Une citoyenneté post-partisane
GenZ 212 ne s’inscrit dans aucun courant idéologique. Elle ne se réclame ni de la gauche, ni de la droite, ni du centre. Elle parle de santé, d’éducation, de dignité. Elle parle du réel. Elle parle du quotidien.
C’est une citoyenneté post-partisane, transversale, pragmatique. Elle ne cherche pas à conquérir le pouvoir. Elle cherche à réparer le contrat social.
Une politique visuelle, émotionnelle, immédiate
Les visuels de GenZ 212 sont épurés. Les slogans sont courts. Les vidéos sont percutantes. C’est une politique de l’image, du rythme, de l’émotion. Une politique qui parle à l’œil autant qu’à l’esprit.
Cette forme nouvelle déstabilise les institutions. Mais elle mobilise les consciences.
Une dynamique irréversible
GenZ 212 ne sera pas le dernier mouvement de ce type. Il inaugure une dynamique. Une manière d’agir. Une manière de penser. Une manière de s’organiser. Il montre que la jeunesse marocaine est capable de se structurer, de se coordonner, de se faire entendre.
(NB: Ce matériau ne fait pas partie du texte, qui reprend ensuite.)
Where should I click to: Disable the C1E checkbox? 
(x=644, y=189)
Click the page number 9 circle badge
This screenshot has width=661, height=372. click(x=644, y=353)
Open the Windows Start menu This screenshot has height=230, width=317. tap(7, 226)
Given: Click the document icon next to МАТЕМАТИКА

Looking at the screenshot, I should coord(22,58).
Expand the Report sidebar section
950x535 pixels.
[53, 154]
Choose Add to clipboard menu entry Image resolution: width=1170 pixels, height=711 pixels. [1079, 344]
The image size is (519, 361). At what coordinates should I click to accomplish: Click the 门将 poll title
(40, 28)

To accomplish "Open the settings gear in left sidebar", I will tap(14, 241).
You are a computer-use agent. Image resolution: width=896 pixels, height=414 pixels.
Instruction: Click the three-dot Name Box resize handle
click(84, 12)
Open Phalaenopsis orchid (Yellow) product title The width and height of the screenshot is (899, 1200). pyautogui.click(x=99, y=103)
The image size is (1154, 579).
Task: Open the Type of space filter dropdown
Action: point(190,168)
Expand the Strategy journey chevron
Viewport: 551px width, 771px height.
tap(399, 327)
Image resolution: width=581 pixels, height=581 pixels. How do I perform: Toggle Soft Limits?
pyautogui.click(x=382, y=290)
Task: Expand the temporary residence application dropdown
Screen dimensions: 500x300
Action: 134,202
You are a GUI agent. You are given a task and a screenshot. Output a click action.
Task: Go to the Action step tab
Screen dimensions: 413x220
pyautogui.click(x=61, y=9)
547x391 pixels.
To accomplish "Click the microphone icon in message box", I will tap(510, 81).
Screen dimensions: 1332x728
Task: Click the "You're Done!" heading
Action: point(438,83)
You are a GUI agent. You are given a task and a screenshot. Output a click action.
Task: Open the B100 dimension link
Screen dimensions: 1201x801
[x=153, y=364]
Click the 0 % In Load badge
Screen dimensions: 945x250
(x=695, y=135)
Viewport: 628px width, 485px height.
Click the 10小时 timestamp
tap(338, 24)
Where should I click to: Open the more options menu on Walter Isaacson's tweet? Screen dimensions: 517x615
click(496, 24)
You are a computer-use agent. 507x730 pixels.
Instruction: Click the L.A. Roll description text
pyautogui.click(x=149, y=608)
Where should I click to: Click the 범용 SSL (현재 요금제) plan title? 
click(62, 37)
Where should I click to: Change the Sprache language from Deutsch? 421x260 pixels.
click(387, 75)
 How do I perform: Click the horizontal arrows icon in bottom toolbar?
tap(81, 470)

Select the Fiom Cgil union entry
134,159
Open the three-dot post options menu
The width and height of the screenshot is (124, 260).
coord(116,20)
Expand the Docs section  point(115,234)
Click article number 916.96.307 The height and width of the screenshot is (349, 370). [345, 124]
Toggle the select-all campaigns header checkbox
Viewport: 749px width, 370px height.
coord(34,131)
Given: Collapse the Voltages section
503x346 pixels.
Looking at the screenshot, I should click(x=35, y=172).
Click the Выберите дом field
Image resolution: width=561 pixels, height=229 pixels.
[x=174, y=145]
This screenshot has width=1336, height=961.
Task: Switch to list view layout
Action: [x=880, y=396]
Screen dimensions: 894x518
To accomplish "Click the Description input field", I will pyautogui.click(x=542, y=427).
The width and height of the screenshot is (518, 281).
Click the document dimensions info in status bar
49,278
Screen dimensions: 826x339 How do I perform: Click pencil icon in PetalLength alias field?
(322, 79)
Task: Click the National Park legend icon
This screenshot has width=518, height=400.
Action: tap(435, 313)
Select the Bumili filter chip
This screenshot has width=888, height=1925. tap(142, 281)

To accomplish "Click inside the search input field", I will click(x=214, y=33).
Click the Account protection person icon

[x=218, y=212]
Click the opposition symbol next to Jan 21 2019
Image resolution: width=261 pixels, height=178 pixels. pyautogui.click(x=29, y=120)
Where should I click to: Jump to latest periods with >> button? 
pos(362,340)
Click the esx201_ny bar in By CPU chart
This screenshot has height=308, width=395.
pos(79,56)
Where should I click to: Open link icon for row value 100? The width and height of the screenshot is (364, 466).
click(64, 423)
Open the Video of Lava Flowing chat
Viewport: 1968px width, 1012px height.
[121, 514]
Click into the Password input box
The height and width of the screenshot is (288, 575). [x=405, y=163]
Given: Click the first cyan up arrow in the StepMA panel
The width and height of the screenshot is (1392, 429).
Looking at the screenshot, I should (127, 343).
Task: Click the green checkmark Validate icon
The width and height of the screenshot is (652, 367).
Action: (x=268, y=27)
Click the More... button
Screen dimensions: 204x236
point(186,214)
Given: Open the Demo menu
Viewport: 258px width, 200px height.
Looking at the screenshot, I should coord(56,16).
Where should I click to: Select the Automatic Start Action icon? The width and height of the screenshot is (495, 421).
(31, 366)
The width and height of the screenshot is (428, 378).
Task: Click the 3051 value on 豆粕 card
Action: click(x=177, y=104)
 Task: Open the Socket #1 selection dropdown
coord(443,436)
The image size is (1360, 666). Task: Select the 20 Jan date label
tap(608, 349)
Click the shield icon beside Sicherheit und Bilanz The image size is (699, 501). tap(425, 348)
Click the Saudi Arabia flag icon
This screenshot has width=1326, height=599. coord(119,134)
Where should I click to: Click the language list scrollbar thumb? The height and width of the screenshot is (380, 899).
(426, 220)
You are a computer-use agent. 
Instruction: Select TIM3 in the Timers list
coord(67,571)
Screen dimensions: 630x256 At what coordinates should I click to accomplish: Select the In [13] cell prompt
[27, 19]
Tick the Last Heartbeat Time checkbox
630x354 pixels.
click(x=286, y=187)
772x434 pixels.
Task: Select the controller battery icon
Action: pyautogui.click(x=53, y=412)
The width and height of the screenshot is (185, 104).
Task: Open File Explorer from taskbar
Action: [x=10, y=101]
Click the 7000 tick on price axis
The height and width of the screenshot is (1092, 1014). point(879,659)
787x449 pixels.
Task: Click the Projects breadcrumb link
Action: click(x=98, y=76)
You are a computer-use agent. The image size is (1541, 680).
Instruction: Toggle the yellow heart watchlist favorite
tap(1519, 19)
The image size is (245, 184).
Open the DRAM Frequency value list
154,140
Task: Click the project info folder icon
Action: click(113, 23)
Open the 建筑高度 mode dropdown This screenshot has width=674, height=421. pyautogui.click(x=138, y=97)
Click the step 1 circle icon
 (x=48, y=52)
Il oblige l’État à se réinventer. À revoir ses canaux, ses langages, ses priorités.
🧭 Et maintenant ?
GenZ 212 est un laboratoire. Un signal. Une promesse. Il ne changera tout, tout de suite. Mais il a déjà changé quelque chose : la manière dont la jeunesse se pense comme actrice politique.
Ce mouvement est le début d’une nouvelle ère. Une ère où la citoyenneté se construit en ligne, dans la rue, dans les images, dans les mots. Une ère où la jeunesse ne demande plus la parole. Elle la prend.
GenZ 212 est une promesse. Celle d’une jeunesse qui refuse de se taire.